We finally got our asses moved! At least enough that we're now sleeping in our new house. What a relief! We still have a lot of stuff left to move before our new house is really home, but we do have enough to get by. The biggest remaining hurdles are moving the rest of Ruth's workroom for her businesses (links at right), and our 4,000+ volume library, but both of those thing will have much more space in our new house.

One of the perks of living in the ranch house is we'll no longer have an hour's worth of driving each day, so we should have a little more time for hobbies and blogging and such. I also want to start taking my Nikon out with me more, because it'll be so much more convenient; I hope to get some interesting pics pretty soon.

Ruth's pregnancy is going swimmingly.

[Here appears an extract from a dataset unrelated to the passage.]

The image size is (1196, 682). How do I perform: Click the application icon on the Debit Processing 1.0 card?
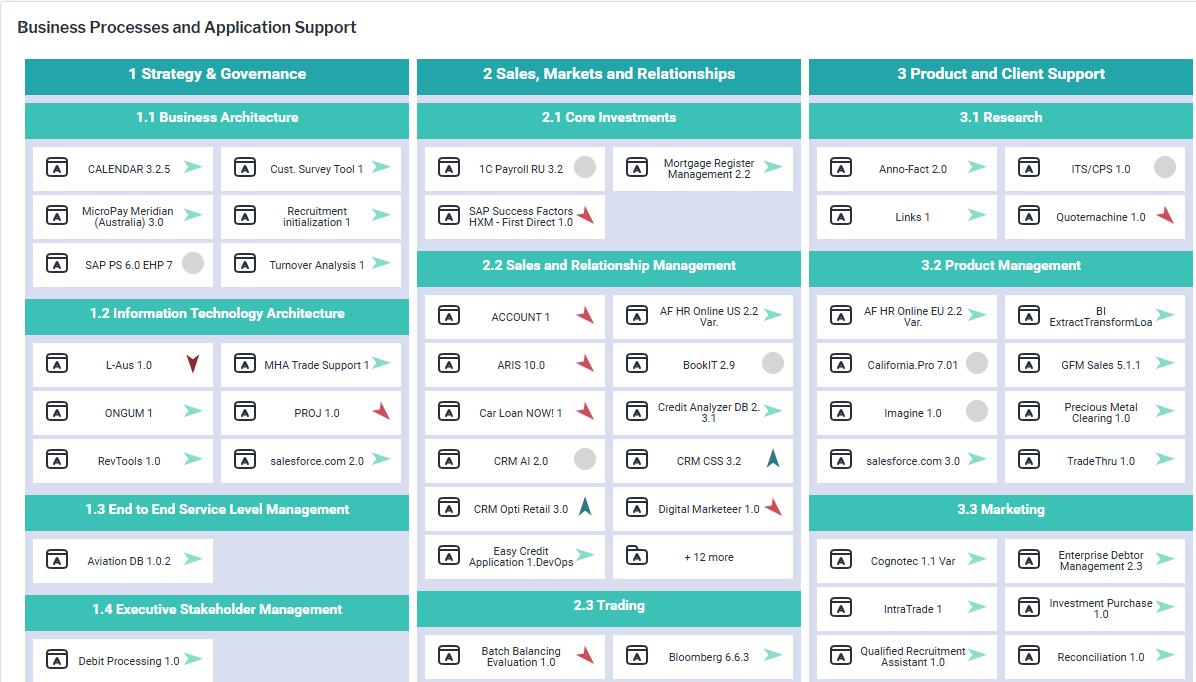click(x=57, y=660)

Apart from stomach pain (round ligament pain for those of you in the know), and horrible pain in her posterior. I try to be sympathetic, but being the dumb-ass that I am I usually fail and just wind up being pathetic. But the pains do seems to be getting better, and besides, she's a strong woman--if she can survive eight years of being married to me, she can survive pregnancy easily.

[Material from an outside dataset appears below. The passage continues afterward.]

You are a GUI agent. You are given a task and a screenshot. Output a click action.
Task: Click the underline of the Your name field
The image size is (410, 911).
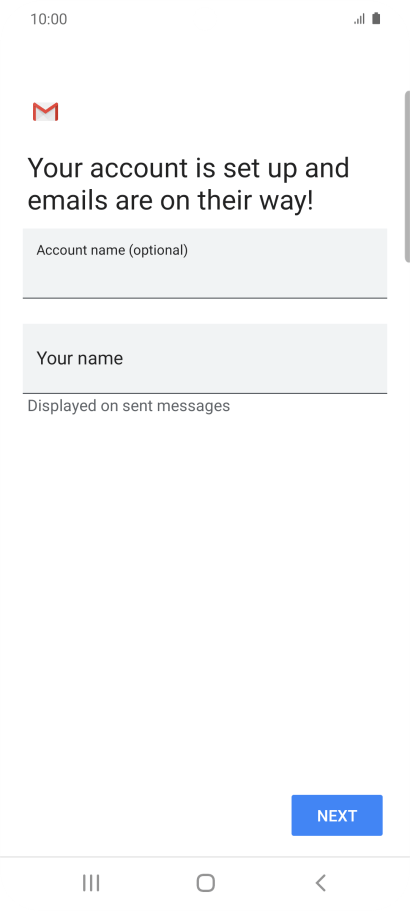pos(205,393)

We did have a little bit of an interesting time the first night we stayed in our new house. This being Montana, it was, of course, as cold as hell (didn't know hell was cold? check out Dante's Inferno). But, no matter, I'm used to sub zero weather, right. That is until, on the first night living in your new home your wife wakes you up at around 1:30 a.m. to sweetly inform you that the electricity is off. When the power is off and it is 10F below, the furnace doesn't run and sooner or later the pipes freeze. Okay, we have a backup generator, except it is outside in a shed and won't start when it is this cold. Well, we also have kerosene heaters, which would work, if only they had fuel. So in the end I took the only option for a man like me to take; I got back in bed with my wife and laid there worrying about what to do until a little over an hour later the power came back on. And although the house did get pretty cold, there were no frozen pipes, and I think all the house plants survived. It is simply amazing how many crises can be averted by laying in bed with your wife and waiting for the problem to go away.